A spokesman for the company said it was “unable to comment at this time due to pending litigation.”
Dunkin’ Donuts items billed as containing blueberries are sold at a premium, and the people suing would not have bought them, or would have paid less, with the knowledge they did not actually have blueberries, according to the suit.
Nutritional information regarding the pastries’ ingredients is not displayed along with the items, and marketing materials often depict real blueberries side-by-side with the products, which mislead consumers, according to the suit.
Among the allegations is that the imitation blueberries used in Dunkin’ Donuts products are “inferior” to the real thing, which can provide health benefits.
“Blueberries have the potential to limit the development and severity of certain cancers and vascular diseases, including atherosclerosis, ischemic stroke, and neurodegenerative diseases of aging,” the suit contends. “Research suggests that blueberries are one of the richest sources of antioxidant phytonutrients.”
Instead, the products contain sugar and corn syrup, gums and artificial food coloring, “blueberry flavored bits” and “flavor crystals” to mimic the fruit, the suit claims.

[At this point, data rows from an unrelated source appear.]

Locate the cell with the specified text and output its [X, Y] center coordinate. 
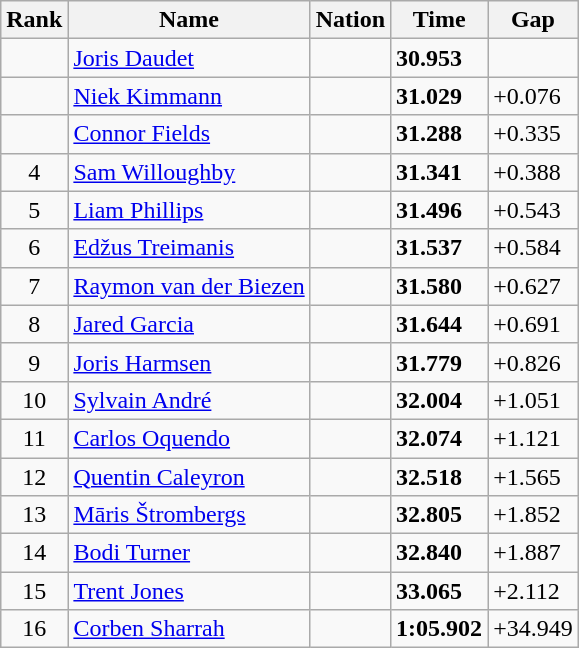
Edžus Treimanis [189, 248]
+0.826 [534, 362]
32.074 [440, 438]
Raymon van der Biezen [189, 286]
32.840 [440, 553]
Nation [350, 20]
31.029 [440, 96]
16 [34, 629]
+0.388 [534, 172]
31.496 [440, 210]
+1.121 [534, 438]
15 [34, 591]
+1.852 [534, 515]
6 [34, 248]
+1.565 [534, 477]
Liam Phillips [189, 210]
+1.051 [534, 400]
7 [34, 286]
31.644 [440, 324]
Sam Willoughby [189, 172]
Time [440, 20]
31.341 [440, 172]
33.065 [440, 591]
Quentin Caleyron [189, 477]
Niek Kimmann [189, 96]
9 [34, 362]
5 [34, 210]
+2.112 [534, 591]
Māris Štrombergs [189, 515]
+0.543 [534, 210]
30.953 [440, 58]
14 [34, 553]
Rank [34, 20]
+0.076 [534, 96]
4 [34, 172]
32.004 [440, 400]
Joris Harmsen [189, 362]
+0.335 [534, 134]
13 [34, 515]
31.288 [440, 134]
Name [189, 20]
Corben Sharrah [189, 629]
+34.949 [534, 629]
11 [34, 438]
31.779 [440, 362]
+0.691 [534, 324]
Trent Jones [189, 591]
+0.627 [534, 286]
12 [34, 477]
+0.584 [534, 248]
Joris Daudet [189, 58]
Sylvain André [189, 400]
10 [34, 400]
Gap [534, 20]
Bodi Turner [189, 553]
Jared Garcia [189, 324]
31.537 [440, 248]
Carlos Oquendo [189, 438]
8 [34, 324]
32.805 [440, 515]
32.518 [440, 477]
1:05.902 [440, 629]
+1.887 [534, 553]
Connor Fields [189, 134]
31.580 [440, 286]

“Even when consuming the Blueberry Products, Plaintiff and other consumers cannot easily decipher whether the filling or glazing they are consuming contains actual blueberries because Defendant has formulated and manufactured the Products in a manner that masks the absence of such ingredients,” according to the complaint.
The suit seeks more than $5 million damages, restitution and court fees, plus validation in its claims for violations of the Illinois Consumer Fraud and Deceptive Business Practices Act, common law fraud, intentional misrepresentation, negligent misrepresentation, breach of contract and unjust enrichment.
Grabowski is being represented by James X. Bormes and Catherine P. Sons of the Law Office of James X. Bormes and Thomas M. Ryan of the Law Office of Thomas M. Ryan. None were available for immediate comment.
Grabowski’s lawyers argued other items at Dunkin’ Donuts, like strawberry doughnuts and “Apple Crumb”-flavored pastries, did have real fruit as advertised. Therefore, the breakfast chain “was not only capable of formulating and manufacturing the Blueberry Products to include blueberry, but also was, or should have been, aware that the Blueberry Products did not contain blueberry and that its representations would deceive unsuspecting consumers,” the suit says.
Earlier this year, Dunkin’ Donuts was hit with lawsuits that also complained its products did not contain the natural flavors its pastries claimed — such as blueberries, maple and butter.